◆ **The problem**: Reproduce the items below word for word, from their first line through the line containing "center [233, 322].", leaving out the pictures.

[begin Records provided]

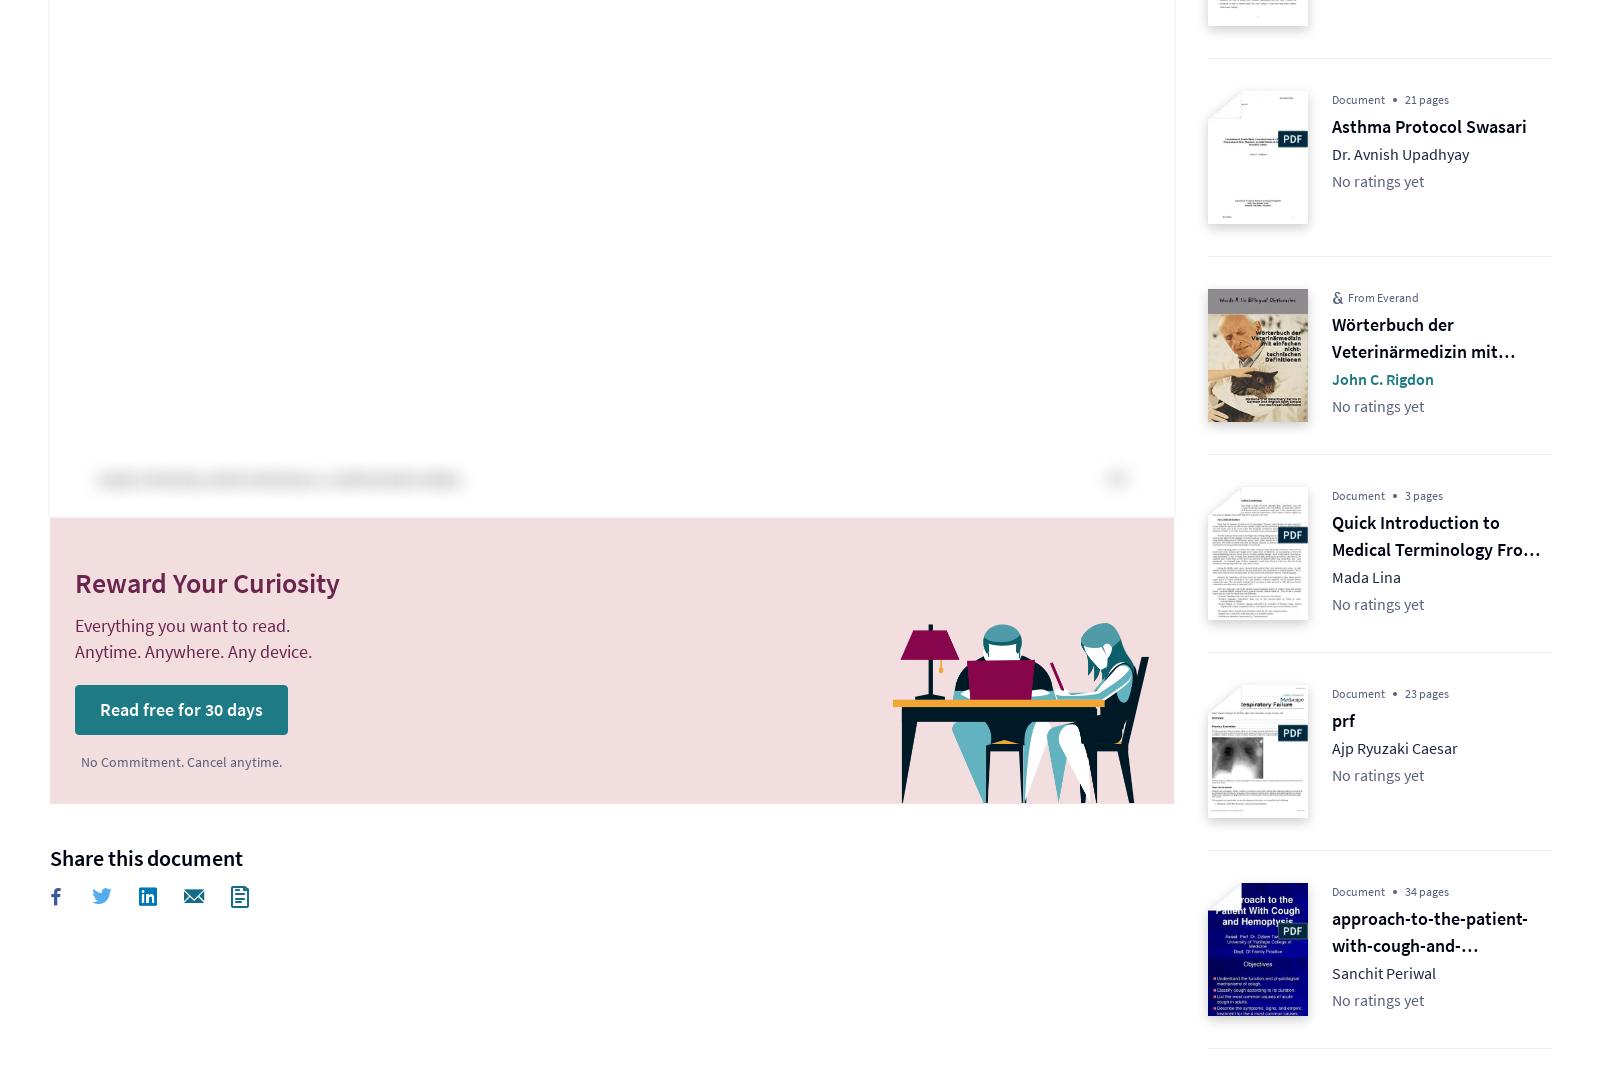 The height and width of the screenshot is (1065, 1600). Describe the element at coordinates (1331, 972) in the screenshot. I see `'Sanchit Periwal'` at that location.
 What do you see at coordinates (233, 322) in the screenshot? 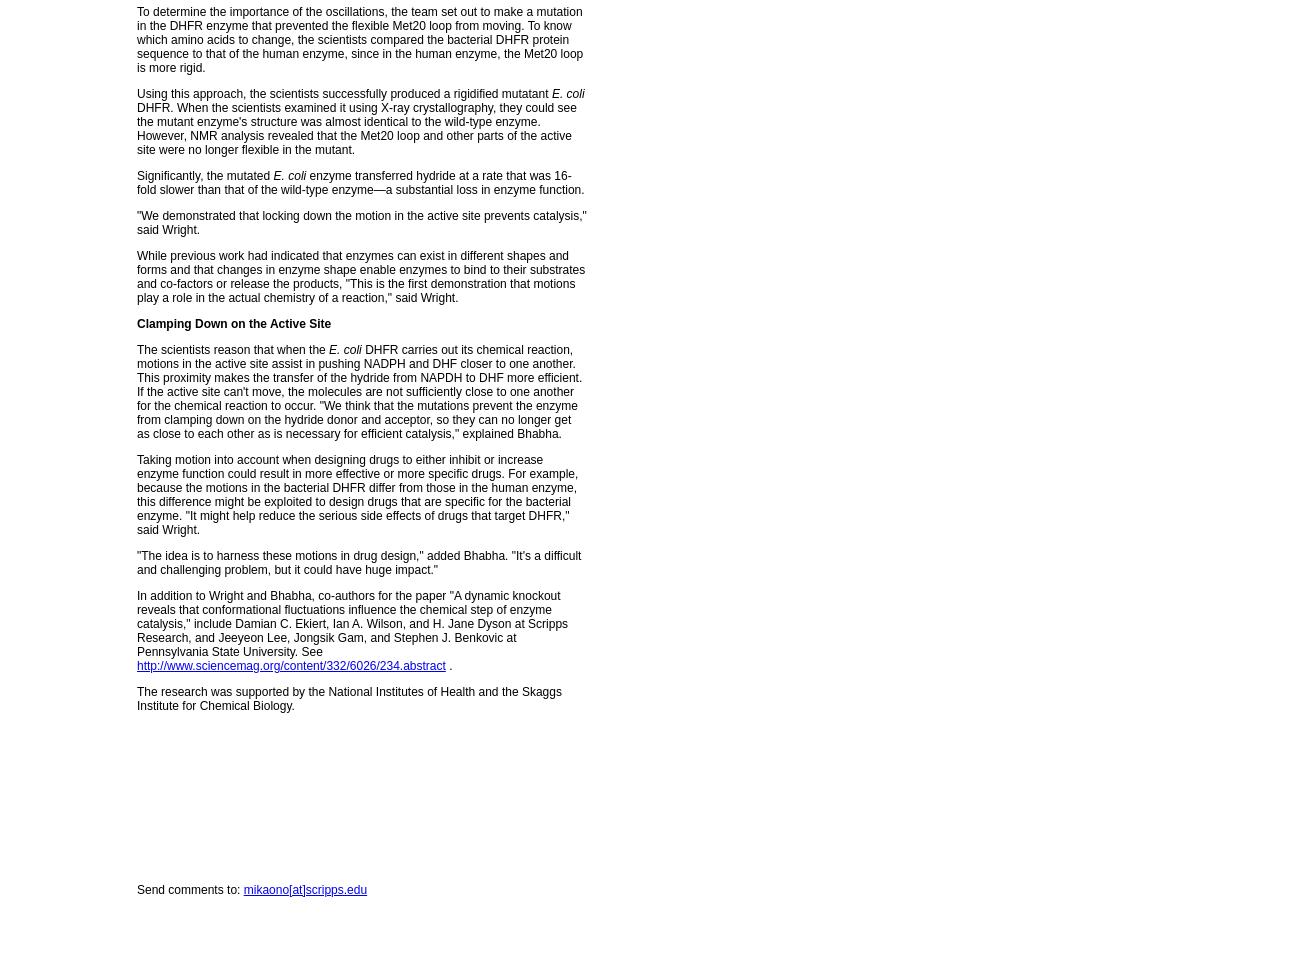
I see `'Clamping Down on the Active Site'` at bounding box center [233, 322].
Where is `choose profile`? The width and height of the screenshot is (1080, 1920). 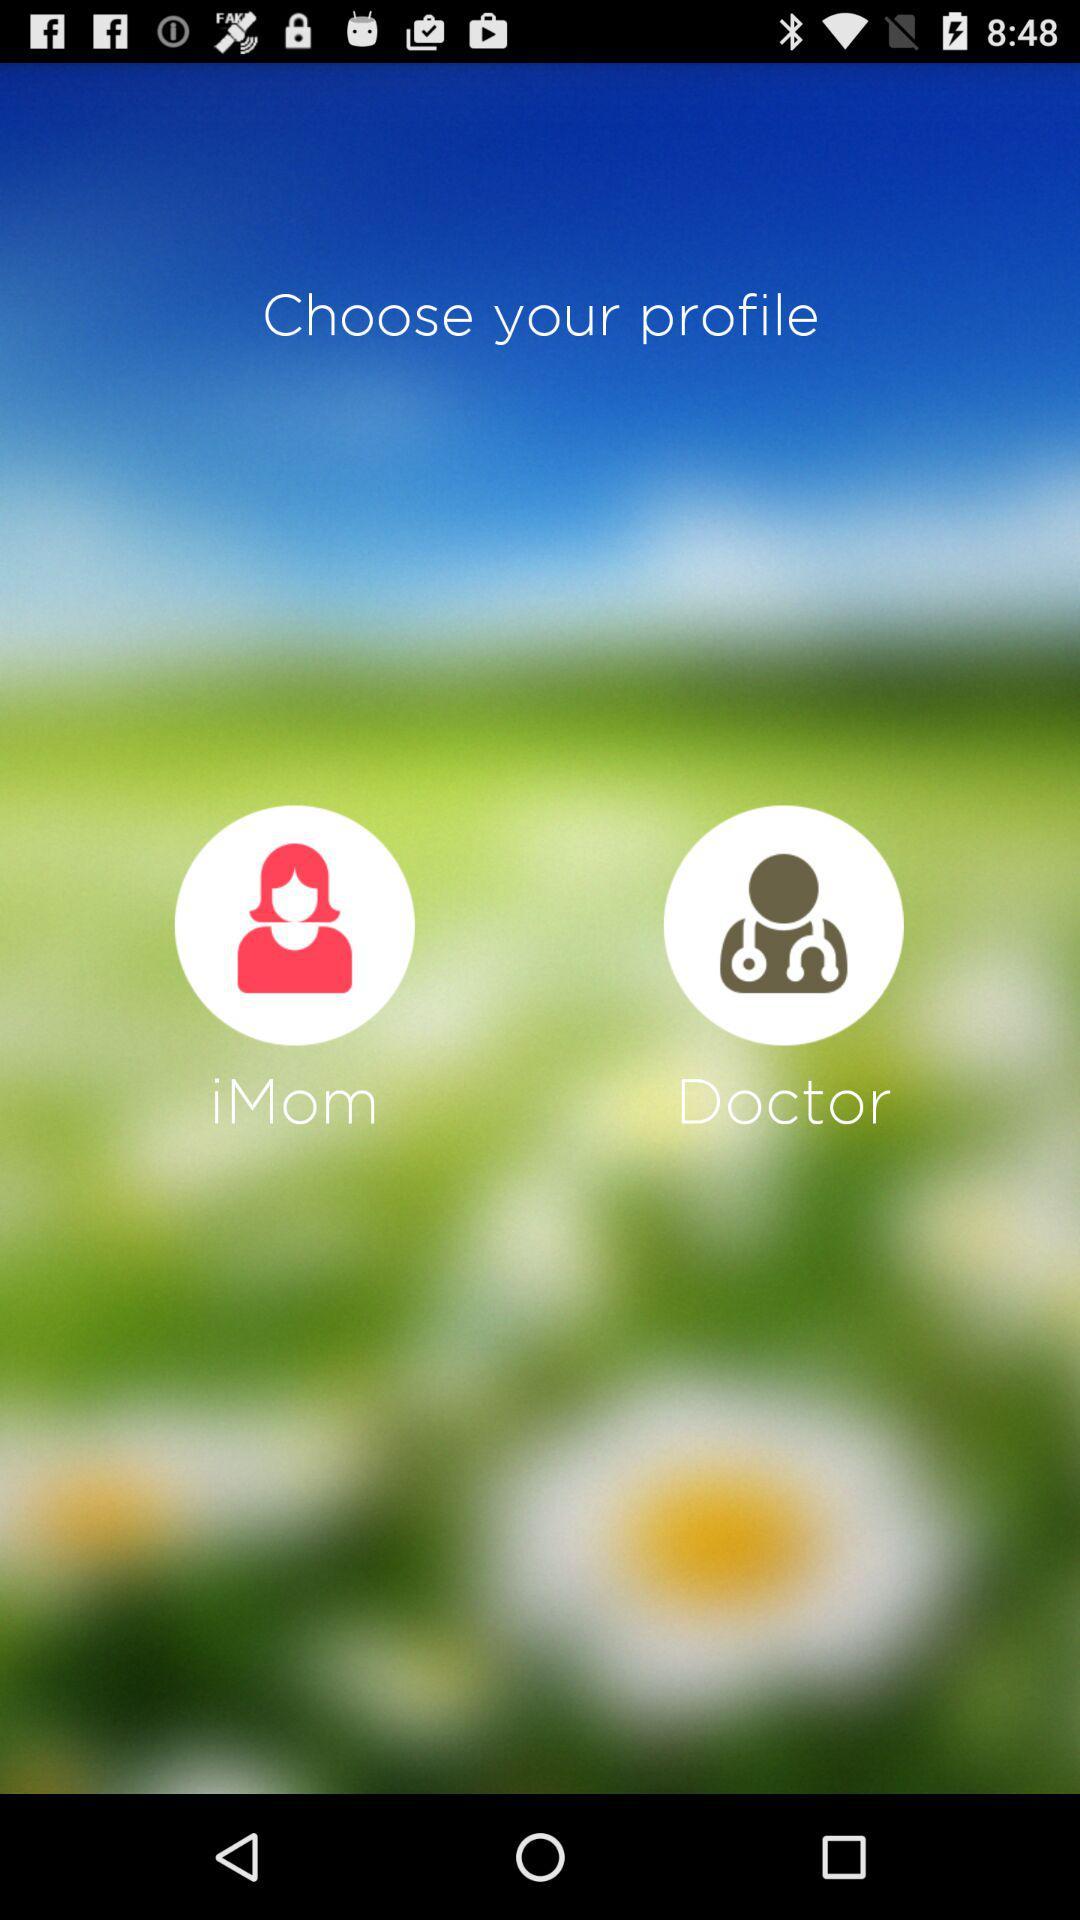 choose profile is located at coordinates (294, 924).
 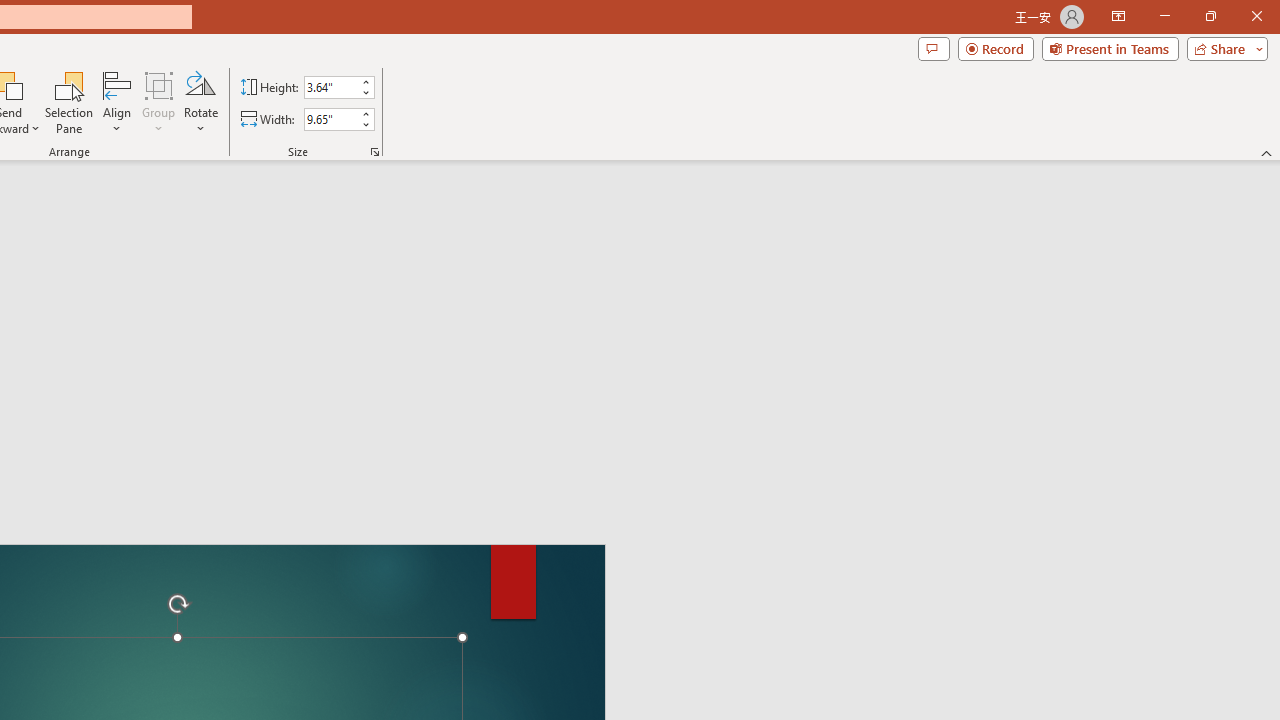 I want to click on 'Rotate', so click(x=200, y=103).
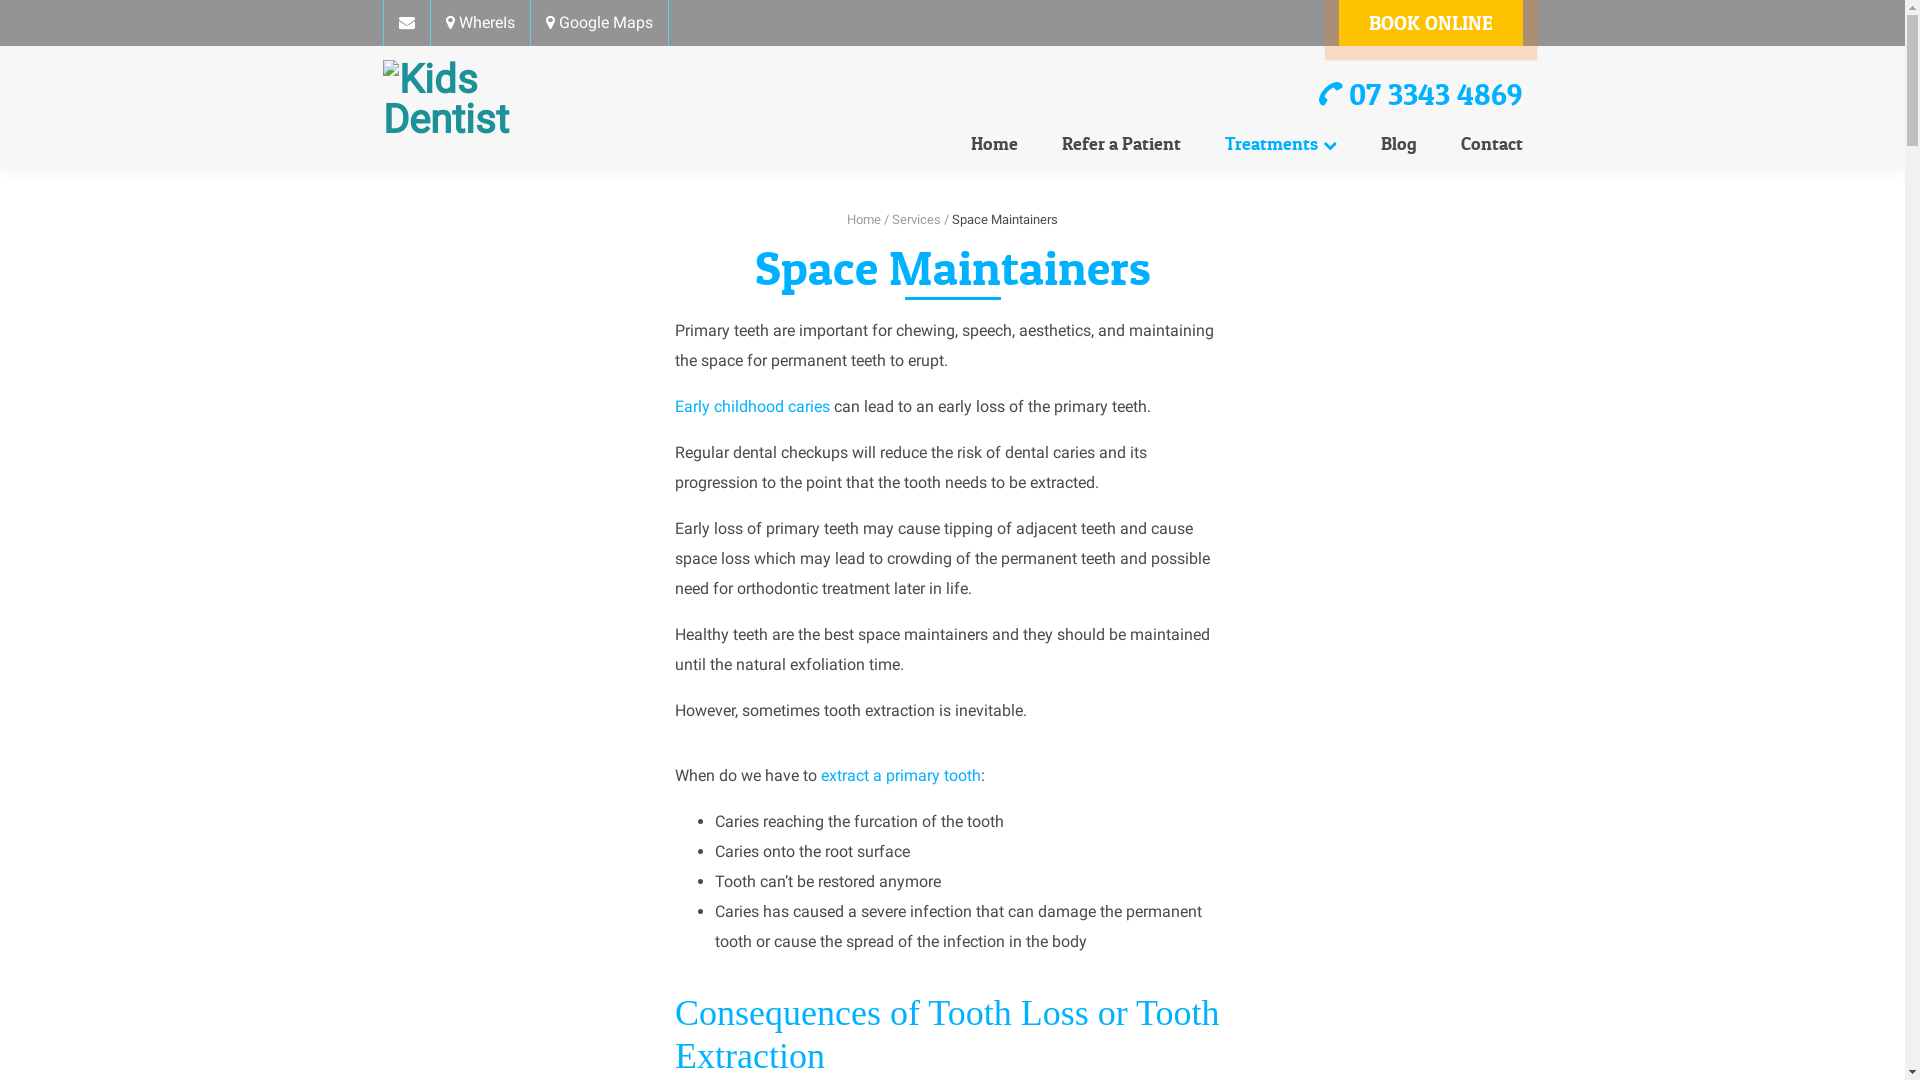  What do you see at coordinates (1004, 219) in the screenshot?
I see `'Space Maintainers'` at bounding box center [1004, 219].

[end Records provided]

◆ **Answer to this task**:
 The height and width of the screenshot is (1065, 1600). Describe the element at coordinates (1331, 972) in the screenshot. I see `'Sanchit Periwal'` at that location.
 What do you see at coordinates (233, 322) in the screenshot? 
I see `'Clamping Down on the Active Site'` at bounding box center [233, 322].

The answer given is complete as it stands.